Karolinska requests retraction of 2014 Macchiarini paper

Paolo Macchiarini

It has been a tough couple of years for surgeon Paolo Macchiarini, once lauded for pioneering a groundbreaking procedure to transplant tracheas.

After a series of documentaries prompted his former employer, Karolinska Institutet (KI), to reopen a misconduct investigation against him, KI has today released one verdict regarding a 2014 Nature Communications paper: guilty.

KI said it is contacting the journal to request a retraction of the paper, which has already been flagged with an expression of concern.

Here’s more from a release from the institution:

KI finds that Paolo Macchiarini and three of the co-authors had insight into and an overview of the process, either in its entirety or in large part, and are thus to be found guilty of scientific misconduct. The remaining authors contributed in ways that are not judged to constitute misconduct, nor were they in a position to have had insight into or an overview of the whole project.

Regarding penal measures, two senior authors are no longer employed at Karolinska Institutet, so no action in terms of labour law will be taken.

Given that the two junior researchers were in a position of dependency towards their more senior colleagues in the research group and that the process has been very protracted, their circumstances must be considered mitigating. They have therefore been issued with a caution.

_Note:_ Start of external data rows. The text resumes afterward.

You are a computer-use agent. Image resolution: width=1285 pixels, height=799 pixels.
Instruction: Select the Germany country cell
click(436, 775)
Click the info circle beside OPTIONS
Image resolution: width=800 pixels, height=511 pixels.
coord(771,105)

The four authors are Paolo Macchiarini, Philipp Jungebluth, Sebastian Sjöqvist and Mei Ling Lim. Macchiarini and Jungebluth are no longer at KI (Macchiarini was dismissed in March), and Sjöqvist and Lim have received admonitions.

Macchiarini told us:

KI’s announcement will hardly come as a surprise to anyone, and I have nothing more to add that wasn’t in the documents I submitted to the Swedish Justice Office earlier this year regarding both [Central Ethical Review Board] and KI’s behaviour in this matter.

According to the 15-page report, regarding Sjöqvist and Lim:

The responsible department head at Karolinska Institutet shall in the next two years or, if their employment is shorter, during their time of employment actively follow up and support the research they conduct at Karolinska Institutet to ensure that the research is conducted in accordance with good research practice.

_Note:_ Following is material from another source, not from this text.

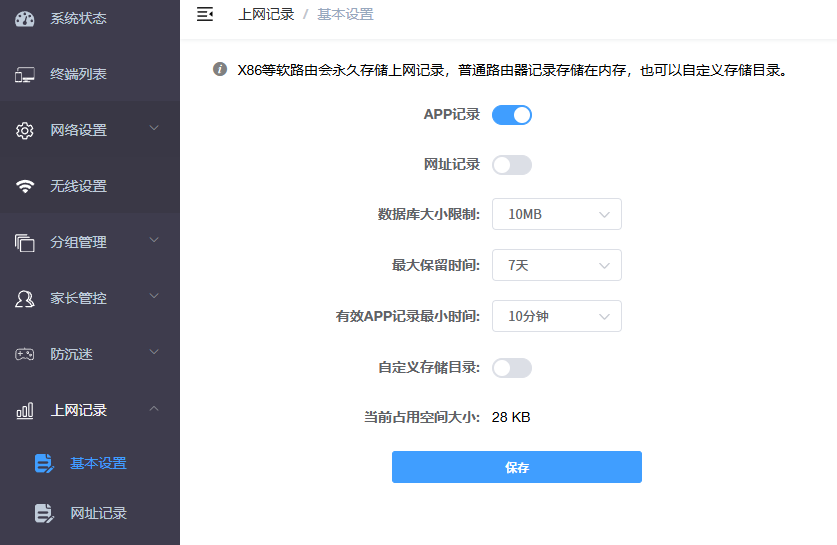Disable the APP记录 toggle switch
This screenshot has width=837, height=545.
(x=512, y=115)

The paper — which already has an expression of concern, issued in October, 2016 — described transplanting an esophagus into rats that was seeded with their own stem cells. According to the findings, all animals survived the study period (14 days), and those that received the transplant gained more weight than rats who were given a placebo operation. It has been cited nine times, according to Clarivate Analytics’ Web of Science, formerly part of Thomson Reuters.

Sebastian Sjöqvist and Philipp Jungebluth did not agree with the EOC, according to the notice.

In 2015, Macchiarini was initially cleared of misconduct in the 2014 paper — and many other allegations — by then-chancellor Anders Hamsten (who has since resigned). However, after Swedish Television aired a series of documentaries raising new allegations about his work, such as operating on patients whose lives were not in danger, KI ordered a new investigation.

According to KI, the investigators are taking a second look at several of Macchiarini’s articles; this is the first decision to come out of that re-examination.

It follows a decision by Sweden’s Central Ethical Review Board earlier this year, which concluded he had committed misconduct by releasing misleading results. According to the board’s full decision (published by Science):

In the investigation it transpired that the aspects that were reported as being successful were not successful. The rats which were part of the experiment, for example, contrary to what the article maintains, showed very significant weight loss, which would not have been the case if the experiment had been a success. In addition, the rats lost so much weight and deteriorated so much in condition that the experiment should have been stopped. The article also contains a number of references which have resulted in incorrect interpretations, thereby misleading the ethical committee on animal research. The pictures and figures that reportedly demonstrate the success of the experiment are also incorrect and misleading in several places. The raw data that the Expert Group has had access to is not always consistent with the figures in the article, which leads to incorrect conclusions…It is therefore, in the Expert Group’s view, conclusively established that the presentation of the results in the article is inconsistent with the outcome of the research that was conducted, which is scientific misconduct.